The Israeli Magistrate’s Court in Jerusalem yesterday ordered the settler organisation Ateret Cohanim to vacate the Little Petra Hotel, located in Omar Ibn Al Khattab Square, by 3 July, Arab48 reported.
It comes after the European Union missions in Jerusalem and Ramallah voiced concerns, earlier this month, over Ateret Cohanim’s takeover of Greek Orthodox properties in the occupied East Jerusalem’s Old City, Anadolu News Agency reports.
The notorious settler organisation broke into the hostel as well as a nearby money exchange shop. The extremist settlers received Israeli police protection.
Palestinian Greek Orthodox Church leaders also denounced the “illegal” takeover of church property in occupied East Jerusalem by Israeli “extremists”, highlighting the “threat of extinction” as a result of the actions of “radical” Israeli groups.
Ateret Cohanim’s stated goal is the creation of a Jewish majority in the occupied Old City and Arab neighbourhoods in East Jerusalem. It works to “Judaise” East Jerusalem to achieve Jewish supremacy, which is a form of ethnic cleansing. The organisation does this by purchasing properties through front companies and then moving Jewish settlers into them.
For over 17 years, the Greek Orthodox Patriarchate has been opposing Ateret Cohanim’s claims of having legally purchased the church’s properties in the Jaffa Gate area, including the Imperial Hotel and the Petra Hotel.
Medhat Deeba, an attorney representing the Palestinian Qiresh family that runs the hostel, is reported as saying that members of the Israeli organisation had taken over one of two sections of the property. “They didn’t give the residents an eviction notice, and they broke in illegally,” he explained.
He added, “This hotel is divided into two parts, the Petra Grand Hotel, and the Petra Small Hotel, which issued an eviction decision against the Saeed family and against companies in the the property that were managed by the Qirsh family, who were deliberately not informed of the eviction decision.”
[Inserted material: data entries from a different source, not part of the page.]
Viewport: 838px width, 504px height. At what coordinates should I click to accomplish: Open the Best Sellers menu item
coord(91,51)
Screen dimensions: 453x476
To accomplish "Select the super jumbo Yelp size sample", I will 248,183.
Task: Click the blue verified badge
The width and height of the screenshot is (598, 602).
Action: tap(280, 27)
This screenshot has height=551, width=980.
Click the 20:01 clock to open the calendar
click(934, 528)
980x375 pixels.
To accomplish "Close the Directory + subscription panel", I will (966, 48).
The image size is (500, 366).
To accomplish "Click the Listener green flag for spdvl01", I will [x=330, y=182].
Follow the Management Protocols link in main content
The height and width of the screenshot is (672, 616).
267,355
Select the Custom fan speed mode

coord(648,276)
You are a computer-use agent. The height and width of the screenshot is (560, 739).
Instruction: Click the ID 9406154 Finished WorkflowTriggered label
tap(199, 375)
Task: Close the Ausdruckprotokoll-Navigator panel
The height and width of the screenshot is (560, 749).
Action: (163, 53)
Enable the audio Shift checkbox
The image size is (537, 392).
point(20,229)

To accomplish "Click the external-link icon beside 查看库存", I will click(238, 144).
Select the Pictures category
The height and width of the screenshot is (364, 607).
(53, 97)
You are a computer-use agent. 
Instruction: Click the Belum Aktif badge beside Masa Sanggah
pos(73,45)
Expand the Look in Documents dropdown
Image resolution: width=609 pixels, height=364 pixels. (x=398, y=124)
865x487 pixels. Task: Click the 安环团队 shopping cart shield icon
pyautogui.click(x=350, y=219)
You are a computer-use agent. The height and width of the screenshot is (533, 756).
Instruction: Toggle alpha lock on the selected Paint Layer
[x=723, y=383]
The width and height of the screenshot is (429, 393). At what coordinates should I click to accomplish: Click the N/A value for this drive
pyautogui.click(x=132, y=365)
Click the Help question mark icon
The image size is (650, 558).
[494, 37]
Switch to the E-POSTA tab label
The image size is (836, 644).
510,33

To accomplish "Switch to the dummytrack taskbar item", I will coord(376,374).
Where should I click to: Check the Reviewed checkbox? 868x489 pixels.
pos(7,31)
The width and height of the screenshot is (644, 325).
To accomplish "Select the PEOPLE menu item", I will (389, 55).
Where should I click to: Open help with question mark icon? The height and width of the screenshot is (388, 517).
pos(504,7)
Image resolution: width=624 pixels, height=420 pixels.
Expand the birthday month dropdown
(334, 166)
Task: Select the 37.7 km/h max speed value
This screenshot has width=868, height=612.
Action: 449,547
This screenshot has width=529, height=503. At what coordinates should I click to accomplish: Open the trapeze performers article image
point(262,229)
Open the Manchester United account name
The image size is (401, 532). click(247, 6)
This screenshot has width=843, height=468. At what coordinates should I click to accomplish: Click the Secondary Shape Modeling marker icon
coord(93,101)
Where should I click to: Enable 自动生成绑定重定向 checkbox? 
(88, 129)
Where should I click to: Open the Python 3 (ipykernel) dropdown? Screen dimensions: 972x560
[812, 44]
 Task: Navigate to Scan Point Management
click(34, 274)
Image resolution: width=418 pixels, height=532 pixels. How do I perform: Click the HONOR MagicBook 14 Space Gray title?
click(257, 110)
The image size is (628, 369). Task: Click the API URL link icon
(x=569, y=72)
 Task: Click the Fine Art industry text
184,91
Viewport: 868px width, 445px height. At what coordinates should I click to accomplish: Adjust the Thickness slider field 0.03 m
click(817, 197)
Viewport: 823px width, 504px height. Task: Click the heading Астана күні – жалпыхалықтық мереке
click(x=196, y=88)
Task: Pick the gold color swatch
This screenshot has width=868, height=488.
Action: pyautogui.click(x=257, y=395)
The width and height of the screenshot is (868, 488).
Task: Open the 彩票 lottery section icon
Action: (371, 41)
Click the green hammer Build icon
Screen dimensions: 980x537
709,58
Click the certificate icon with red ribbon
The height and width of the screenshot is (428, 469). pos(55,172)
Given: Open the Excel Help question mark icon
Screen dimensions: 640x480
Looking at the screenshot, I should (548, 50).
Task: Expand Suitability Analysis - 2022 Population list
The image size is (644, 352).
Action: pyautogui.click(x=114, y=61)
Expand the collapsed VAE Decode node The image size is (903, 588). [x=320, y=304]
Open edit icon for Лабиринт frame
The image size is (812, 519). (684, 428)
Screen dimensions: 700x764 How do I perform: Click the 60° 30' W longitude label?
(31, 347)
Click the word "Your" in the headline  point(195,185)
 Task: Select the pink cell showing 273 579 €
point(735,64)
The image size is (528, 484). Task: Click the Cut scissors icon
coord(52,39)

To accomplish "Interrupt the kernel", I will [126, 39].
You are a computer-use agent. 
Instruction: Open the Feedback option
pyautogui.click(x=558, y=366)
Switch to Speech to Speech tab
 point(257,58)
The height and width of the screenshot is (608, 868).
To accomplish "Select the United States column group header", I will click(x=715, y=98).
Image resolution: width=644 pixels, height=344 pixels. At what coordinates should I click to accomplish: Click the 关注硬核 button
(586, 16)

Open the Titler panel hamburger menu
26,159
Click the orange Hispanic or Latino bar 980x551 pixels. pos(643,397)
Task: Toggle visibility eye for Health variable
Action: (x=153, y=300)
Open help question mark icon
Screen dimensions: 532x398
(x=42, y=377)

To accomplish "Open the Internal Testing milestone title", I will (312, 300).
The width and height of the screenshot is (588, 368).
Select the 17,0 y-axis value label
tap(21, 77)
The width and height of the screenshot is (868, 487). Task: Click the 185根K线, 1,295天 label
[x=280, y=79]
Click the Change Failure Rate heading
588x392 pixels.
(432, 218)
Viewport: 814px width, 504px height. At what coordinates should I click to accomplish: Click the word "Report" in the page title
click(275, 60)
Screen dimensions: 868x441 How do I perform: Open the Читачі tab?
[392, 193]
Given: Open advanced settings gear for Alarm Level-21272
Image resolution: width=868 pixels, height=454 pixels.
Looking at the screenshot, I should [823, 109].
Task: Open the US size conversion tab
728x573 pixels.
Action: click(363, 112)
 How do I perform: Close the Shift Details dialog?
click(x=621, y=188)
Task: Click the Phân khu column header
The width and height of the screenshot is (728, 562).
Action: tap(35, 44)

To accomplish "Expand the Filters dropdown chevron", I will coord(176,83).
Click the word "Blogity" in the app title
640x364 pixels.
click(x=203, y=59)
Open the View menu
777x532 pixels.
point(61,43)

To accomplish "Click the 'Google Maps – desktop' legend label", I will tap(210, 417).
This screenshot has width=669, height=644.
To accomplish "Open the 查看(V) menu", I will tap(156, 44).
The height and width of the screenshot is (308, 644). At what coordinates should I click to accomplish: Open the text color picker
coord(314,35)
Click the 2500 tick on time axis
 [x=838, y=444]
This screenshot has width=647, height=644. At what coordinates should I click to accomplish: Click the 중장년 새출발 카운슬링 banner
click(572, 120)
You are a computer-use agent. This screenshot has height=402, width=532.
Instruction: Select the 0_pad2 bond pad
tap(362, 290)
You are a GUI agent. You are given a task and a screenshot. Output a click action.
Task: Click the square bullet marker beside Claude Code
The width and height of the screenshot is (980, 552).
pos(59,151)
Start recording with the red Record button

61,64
The hostel is in the Old City, which Israel seized in 1967 and later annexed in a move that has never been recognised by most of the international community. Israeli law allows Jewish citizens to “reclaim” property owned by Jews in occupied East Jerusalem prior to Israel’s creation in 1948, but Palestinian Arab citizens do not have recourse to the same process. This practice is cited by human rights groups as an example of one of the many apartheid practices carried out by the occupation state.